If new tools are needed, that requires specialised developer effort. There is substantial ROI if the new workflow is important to the community, but the tools have to be available. Ampliseq looks very complex, requiring a collaborative community-led effort to implement something equivalent or better.
If computational efficiency is not an issue, the whole NF kit and kaboodle can be wrapped as a new Galaxy tool because nextflow is in Conda. There’s a very crude example here where the data are all URI in the user supplied yaml file and the NF workflow has a special python runner to set up the actual NF command line.

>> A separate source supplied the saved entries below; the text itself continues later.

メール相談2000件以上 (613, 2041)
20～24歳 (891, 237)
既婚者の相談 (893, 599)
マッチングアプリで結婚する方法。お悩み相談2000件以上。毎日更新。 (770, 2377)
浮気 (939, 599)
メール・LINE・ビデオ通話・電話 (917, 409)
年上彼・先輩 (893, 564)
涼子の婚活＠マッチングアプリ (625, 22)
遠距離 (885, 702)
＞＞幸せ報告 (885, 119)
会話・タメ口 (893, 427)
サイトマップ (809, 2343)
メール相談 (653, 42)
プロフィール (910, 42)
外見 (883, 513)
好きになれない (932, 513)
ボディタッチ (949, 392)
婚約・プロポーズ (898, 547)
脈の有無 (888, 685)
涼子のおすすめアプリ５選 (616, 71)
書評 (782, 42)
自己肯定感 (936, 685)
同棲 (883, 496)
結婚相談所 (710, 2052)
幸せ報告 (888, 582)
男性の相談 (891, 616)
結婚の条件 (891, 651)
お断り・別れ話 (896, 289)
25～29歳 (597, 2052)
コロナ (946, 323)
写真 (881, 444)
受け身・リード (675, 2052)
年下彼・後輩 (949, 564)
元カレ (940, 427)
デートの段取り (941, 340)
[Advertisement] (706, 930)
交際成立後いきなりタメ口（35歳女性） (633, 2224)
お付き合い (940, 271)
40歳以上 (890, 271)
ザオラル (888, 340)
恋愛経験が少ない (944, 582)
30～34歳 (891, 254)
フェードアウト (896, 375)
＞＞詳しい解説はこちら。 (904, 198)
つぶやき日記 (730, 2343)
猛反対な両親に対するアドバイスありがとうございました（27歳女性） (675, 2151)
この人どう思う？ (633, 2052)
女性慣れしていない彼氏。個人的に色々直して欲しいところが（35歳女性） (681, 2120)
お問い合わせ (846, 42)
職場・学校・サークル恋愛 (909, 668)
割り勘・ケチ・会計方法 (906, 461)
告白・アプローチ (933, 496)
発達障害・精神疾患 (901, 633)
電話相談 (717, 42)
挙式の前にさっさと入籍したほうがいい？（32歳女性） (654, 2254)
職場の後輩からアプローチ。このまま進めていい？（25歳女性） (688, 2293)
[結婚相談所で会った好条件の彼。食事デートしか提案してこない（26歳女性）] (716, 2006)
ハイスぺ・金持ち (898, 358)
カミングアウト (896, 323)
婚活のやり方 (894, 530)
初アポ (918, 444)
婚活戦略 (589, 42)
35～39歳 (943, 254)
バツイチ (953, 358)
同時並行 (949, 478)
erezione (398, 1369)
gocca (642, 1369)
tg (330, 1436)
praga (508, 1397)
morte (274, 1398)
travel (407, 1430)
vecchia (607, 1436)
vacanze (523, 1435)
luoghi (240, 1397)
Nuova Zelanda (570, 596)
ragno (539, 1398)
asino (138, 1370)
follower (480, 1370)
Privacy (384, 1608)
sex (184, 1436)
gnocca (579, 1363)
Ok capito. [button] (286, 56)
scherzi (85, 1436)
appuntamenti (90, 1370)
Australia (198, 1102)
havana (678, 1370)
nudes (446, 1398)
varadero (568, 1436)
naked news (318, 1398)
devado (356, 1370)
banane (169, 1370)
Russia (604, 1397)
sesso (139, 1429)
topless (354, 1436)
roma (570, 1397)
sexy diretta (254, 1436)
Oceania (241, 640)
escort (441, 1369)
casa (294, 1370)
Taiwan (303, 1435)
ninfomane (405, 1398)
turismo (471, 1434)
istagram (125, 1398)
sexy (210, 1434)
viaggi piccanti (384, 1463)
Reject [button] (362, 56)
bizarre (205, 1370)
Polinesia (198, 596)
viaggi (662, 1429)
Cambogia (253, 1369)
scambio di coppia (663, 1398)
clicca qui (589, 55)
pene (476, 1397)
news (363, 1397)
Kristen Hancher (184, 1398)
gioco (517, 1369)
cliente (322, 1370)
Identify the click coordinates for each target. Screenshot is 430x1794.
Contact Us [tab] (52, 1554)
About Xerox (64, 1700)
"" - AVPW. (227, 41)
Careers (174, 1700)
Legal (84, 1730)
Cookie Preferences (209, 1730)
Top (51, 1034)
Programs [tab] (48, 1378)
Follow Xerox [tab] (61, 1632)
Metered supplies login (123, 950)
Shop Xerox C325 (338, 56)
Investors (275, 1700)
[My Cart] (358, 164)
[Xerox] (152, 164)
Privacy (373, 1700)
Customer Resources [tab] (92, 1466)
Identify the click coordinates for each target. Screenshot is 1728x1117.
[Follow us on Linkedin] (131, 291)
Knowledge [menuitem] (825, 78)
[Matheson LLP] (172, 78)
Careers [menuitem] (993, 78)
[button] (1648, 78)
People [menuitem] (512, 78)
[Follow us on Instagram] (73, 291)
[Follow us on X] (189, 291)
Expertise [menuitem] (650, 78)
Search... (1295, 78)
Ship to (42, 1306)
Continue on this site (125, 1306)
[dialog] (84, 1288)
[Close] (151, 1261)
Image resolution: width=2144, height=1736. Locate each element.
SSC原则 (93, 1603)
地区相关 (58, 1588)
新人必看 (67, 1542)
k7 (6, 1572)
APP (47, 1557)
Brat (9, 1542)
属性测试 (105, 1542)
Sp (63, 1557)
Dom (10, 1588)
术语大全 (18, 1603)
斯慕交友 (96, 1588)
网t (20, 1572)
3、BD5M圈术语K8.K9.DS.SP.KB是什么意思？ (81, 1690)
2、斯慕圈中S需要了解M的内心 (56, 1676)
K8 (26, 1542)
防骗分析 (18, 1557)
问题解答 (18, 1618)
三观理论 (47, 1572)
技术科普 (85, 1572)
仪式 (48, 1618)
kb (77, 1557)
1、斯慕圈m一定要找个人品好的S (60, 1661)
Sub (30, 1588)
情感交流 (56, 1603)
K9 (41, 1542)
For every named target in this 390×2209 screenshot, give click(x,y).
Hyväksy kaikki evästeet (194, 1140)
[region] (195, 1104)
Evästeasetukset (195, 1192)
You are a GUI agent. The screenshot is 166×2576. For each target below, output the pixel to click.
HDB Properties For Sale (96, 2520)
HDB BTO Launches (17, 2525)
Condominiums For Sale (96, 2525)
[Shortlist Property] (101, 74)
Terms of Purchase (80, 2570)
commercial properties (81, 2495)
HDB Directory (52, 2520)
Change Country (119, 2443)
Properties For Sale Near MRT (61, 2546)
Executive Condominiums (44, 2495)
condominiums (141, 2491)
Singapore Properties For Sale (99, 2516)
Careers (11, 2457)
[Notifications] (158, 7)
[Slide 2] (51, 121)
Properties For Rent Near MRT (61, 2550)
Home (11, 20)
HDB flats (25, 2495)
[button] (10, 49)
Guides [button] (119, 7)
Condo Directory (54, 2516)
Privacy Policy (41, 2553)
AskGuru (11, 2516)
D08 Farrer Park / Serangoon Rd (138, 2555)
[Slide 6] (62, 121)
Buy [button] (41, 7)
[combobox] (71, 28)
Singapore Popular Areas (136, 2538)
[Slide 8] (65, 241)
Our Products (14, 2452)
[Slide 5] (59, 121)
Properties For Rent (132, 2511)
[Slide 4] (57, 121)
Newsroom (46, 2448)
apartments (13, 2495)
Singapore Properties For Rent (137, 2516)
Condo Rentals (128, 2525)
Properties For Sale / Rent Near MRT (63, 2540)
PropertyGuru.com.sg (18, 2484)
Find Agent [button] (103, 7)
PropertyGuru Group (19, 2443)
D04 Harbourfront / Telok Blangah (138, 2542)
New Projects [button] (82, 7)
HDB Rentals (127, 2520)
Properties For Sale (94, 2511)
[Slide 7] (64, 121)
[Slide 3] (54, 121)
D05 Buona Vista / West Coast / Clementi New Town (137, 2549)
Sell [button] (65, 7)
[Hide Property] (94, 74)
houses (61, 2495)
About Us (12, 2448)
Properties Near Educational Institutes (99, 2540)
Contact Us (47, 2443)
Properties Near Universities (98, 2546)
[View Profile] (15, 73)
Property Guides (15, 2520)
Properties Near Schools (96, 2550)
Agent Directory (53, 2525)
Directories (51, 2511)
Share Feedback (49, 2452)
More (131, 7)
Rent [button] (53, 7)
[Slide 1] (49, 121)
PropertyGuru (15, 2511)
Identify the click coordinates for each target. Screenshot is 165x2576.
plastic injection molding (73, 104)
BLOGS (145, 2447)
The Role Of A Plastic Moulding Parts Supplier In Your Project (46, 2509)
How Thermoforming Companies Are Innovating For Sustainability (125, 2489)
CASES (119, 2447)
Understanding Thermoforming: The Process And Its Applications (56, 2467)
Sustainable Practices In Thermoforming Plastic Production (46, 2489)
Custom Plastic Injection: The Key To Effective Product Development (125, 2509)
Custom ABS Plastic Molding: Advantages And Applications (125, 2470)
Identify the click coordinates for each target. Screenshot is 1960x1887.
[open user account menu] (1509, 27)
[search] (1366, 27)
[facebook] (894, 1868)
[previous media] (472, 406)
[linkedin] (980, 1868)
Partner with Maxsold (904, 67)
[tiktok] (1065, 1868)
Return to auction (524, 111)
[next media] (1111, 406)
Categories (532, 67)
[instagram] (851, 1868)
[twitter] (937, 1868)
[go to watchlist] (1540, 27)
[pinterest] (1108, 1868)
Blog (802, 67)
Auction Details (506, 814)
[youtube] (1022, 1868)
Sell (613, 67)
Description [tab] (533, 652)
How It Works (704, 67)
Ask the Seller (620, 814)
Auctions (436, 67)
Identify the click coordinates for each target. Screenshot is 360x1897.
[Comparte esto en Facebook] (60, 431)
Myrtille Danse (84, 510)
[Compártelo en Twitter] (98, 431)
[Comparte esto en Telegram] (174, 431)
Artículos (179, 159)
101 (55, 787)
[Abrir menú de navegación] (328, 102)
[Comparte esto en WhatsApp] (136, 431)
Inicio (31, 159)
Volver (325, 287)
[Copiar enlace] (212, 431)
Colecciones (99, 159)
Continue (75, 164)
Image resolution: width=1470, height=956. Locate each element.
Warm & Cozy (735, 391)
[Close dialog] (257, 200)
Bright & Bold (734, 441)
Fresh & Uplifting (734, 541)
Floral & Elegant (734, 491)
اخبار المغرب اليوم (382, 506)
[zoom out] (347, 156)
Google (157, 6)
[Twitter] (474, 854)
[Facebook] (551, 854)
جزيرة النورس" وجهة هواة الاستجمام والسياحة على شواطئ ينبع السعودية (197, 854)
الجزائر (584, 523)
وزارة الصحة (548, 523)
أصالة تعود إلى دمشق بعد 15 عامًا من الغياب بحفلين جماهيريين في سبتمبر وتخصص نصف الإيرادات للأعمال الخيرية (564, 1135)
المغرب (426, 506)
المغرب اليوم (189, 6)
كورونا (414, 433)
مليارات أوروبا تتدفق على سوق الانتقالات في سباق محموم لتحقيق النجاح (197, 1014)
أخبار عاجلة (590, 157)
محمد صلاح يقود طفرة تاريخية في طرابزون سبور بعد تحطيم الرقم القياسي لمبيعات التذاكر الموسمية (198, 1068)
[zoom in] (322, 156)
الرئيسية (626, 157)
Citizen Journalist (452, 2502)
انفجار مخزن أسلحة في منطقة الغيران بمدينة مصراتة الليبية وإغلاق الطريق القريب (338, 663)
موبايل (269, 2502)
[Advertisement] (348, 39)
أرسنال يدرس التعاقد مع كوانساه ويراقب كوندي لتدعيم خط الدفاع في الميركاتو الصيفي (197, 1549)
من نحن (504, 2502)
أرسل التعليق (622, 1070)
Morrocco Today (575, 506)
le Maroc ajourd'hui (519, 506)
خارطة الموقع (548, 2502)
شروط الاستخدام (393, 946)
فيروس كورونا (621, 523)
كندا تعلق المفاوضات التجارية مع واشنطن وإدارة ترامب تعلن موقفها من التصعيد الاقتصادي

That runner could provide a model for NF workflows without one.
Main benefits
compared to running nextflow on a command line, the results are identical, because Galaxy really just runs it on a command line.
when the NF workflow is updated, there is minimal effort to update the tool
This approach has many, many problems and is rarely the right solution
The tool runs the entire workflow as a single job
misses out on all of Galaxy’s workflow management benefits.
requires the maximum RAM/CPU required for any subworkflow (!) for the entire duration.
Depending on the workflow, that may be a terrible waste.
The most tangible benefit is having outputs in Galaxy for downstream processing.
On a private Galaxy, it may be a solution that requires far less skilled effort than a conversion.
The computational inefficiency would be an unacceptable burden for public Galaxy servers.